2019年8月18日(日) 8:59

完結型治療体制確立を/がんフォーラム

患者、医療現場から提言
離島のハンディと向き合う


がんに関する患者、医療者それぞれの立場からの提言を聞く参加者=17日、JTAドーム宮古島会議室

がんに関する患者、医療者それぞれの立場からの提言を聞く参加者=17日、JTAドーム宮古島会議室

 第7回離島がんフォーラムIN宮古島(県身体障害者福祉協会、沖縄がん心のケア研究会共催)が17日午後、JTAドーム宮古島会議室で開かれた。支援団体や宮古病院、琉球大学の代表らが患者、医療者それぞれの立場から提言し、参加者が離島における完結型治療体制の確立の必要性を共有した。


 フォーラムは2部構成で行われ、第1部ではゆうかぎの会、離島におけるがん患者支援を考える会会長の真栄里隆代さんが患者の立場から講話。第2部では、宮古病院長の本永英治さんと腫瘍病理学が専門で琉球大学教授の吉見直己さんが医療者の立場から話を進めた。


 真栄里さんは「がん治療においては短期間に大きな決断を何度も迫られ、治療選択に戸惑う」と精神的負担を強調した。さらに、離島で完結できない治療体制のハンディを挙げ、「島外での治療はしんどく、心が折れそうになる。誰もが不安になる」と語った。


 その上で治療体制の確立と島外治療における経済負担の軽減を訴え、「離島であることは変えられないけど離島のハンディは減らすことができる。みんなで支援し、安心して暮らせる離島にしたい」と話した。

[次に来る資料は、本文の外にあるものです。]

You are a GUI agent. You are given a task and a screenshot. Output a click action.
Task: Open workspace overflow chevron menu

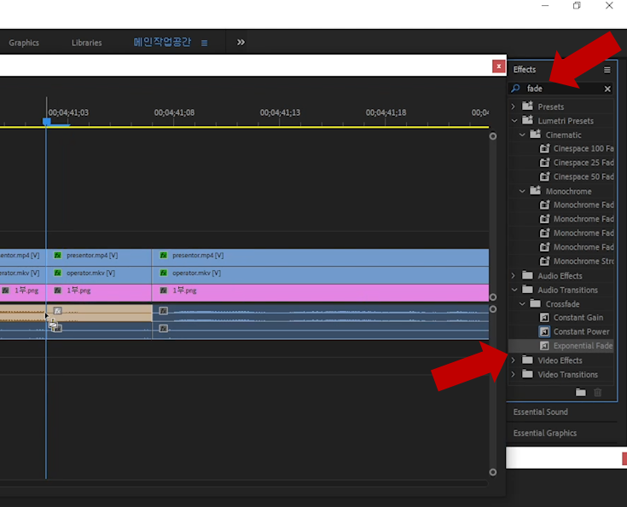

 第2部で本永さんは「可塑性」をテーマに人間の無限の可能性を挙げた。「医療現場では、もう厳しいと思われた人が回復し、社会復帰する事例がある。これは事実だ」と話した。


 台風の強風で傾いた木が時間の経過とともに再び直立していくことや、無重力の宇宙から戻った飛行士が地球の重力に適応していく過程を紹介し、「一度失われた機能はよみがえる」と人間の可塑性を説いた。


 琉大の吉見さんは、がんで死亡する年齢と罹患(りかん)する年齢が「どんどん後ろにずれている」と報告し、背景に社会環境の向上と医療環境の充実があるとした。その上で「がんを必要以上に怖がらないこと。そのことを子どもたちにも教えていこう」と言い、「一人一人のがんは違うもの。その人のがんに合った薬を使う時代に入ろうとしている。もう目の前だ」と話した。


 離島でのがん治療で意識してほしいこととしては▽1次予防のため健康への積極的な意識を持つこと▽2次予防のために健診を受ける、推奨すること▽仮にがんとなった場合、離島の病院内でしっかりした治療ができる体制を県・市行政に積極的に働き掛けていくこと-などを提言した。